The nurse turned to meet his eye, giving him a small smile. "It's okay, I won't be spreading it around."

Ryan sighed, grateful. "Thank you," he told her.

"I'd be careful, though, with what you say," she added, moving around the room to straighten some things up, "because there are a lot of people that _would_ spread it around, given half a chance." She tilted her head towards the window, which a shade had been drawn very tightly against. "There's a lot of press out there and they've been telling our staff in pretty explicit terms how much money they'd be willing to shell out to anyone who's got the_ 'real story_.'" She grimaced. "And pictures. You know how people love pictures. We have to check our cell phones outside the door when we come in here, and we get searched for cameras daily." She shook her head, her eyes drifting back to her patient in the bed. "You have no idea what some people will pay to see someone else suffer. It's sick."
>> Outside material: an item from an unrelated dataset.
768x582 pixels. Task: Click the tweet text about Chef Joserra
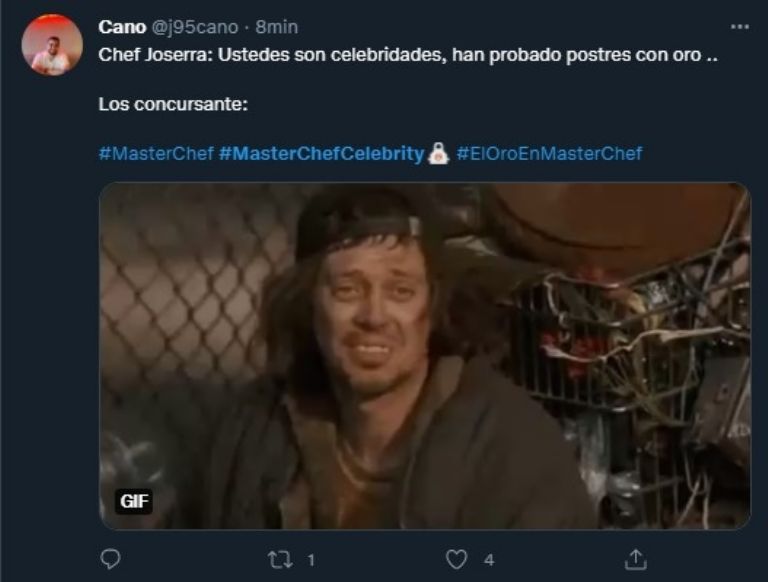coord(408,55)
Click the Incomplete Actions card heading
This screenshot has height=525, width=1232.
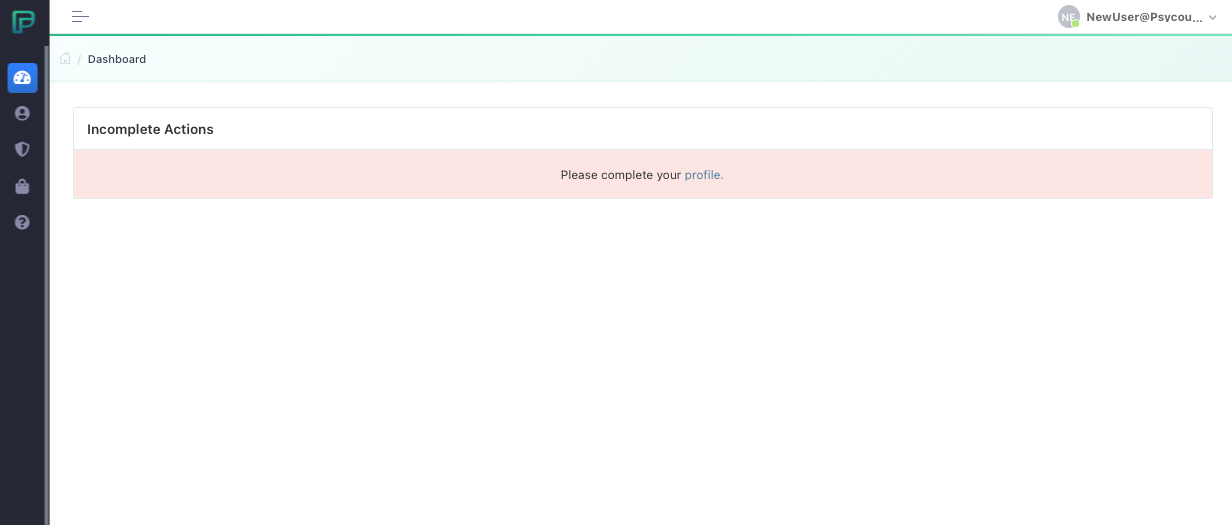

Ryan swallowed, realizing just how much his and Claire's presence was turning this hospital upside down. He wished Pam were there to hear it when he said, "I'm sorry for all that. You know I didn't ask for—"

Maggie smiled easily, brushing off his apology. In his head, he imagined Pam, with her hands on her hips, waiting out the entirety of his apology until he awkwardly stuttered to a finish. "It's okay. It isn't your fault—the guards and the precautions, I mean. They're here to protect you guys, and after what you've been through, I don't see a problem with it. But sometimes it can be a bit aggravating. Especially for some of the older nurses," she added. She threw a knowing glance Ryan's way that made him wonder if she actually did know about Pam. "They don't like disruptions; they like the hospital to work the way the hospital has always worked, and I understand that. But I haven't been here too long—I can adapt."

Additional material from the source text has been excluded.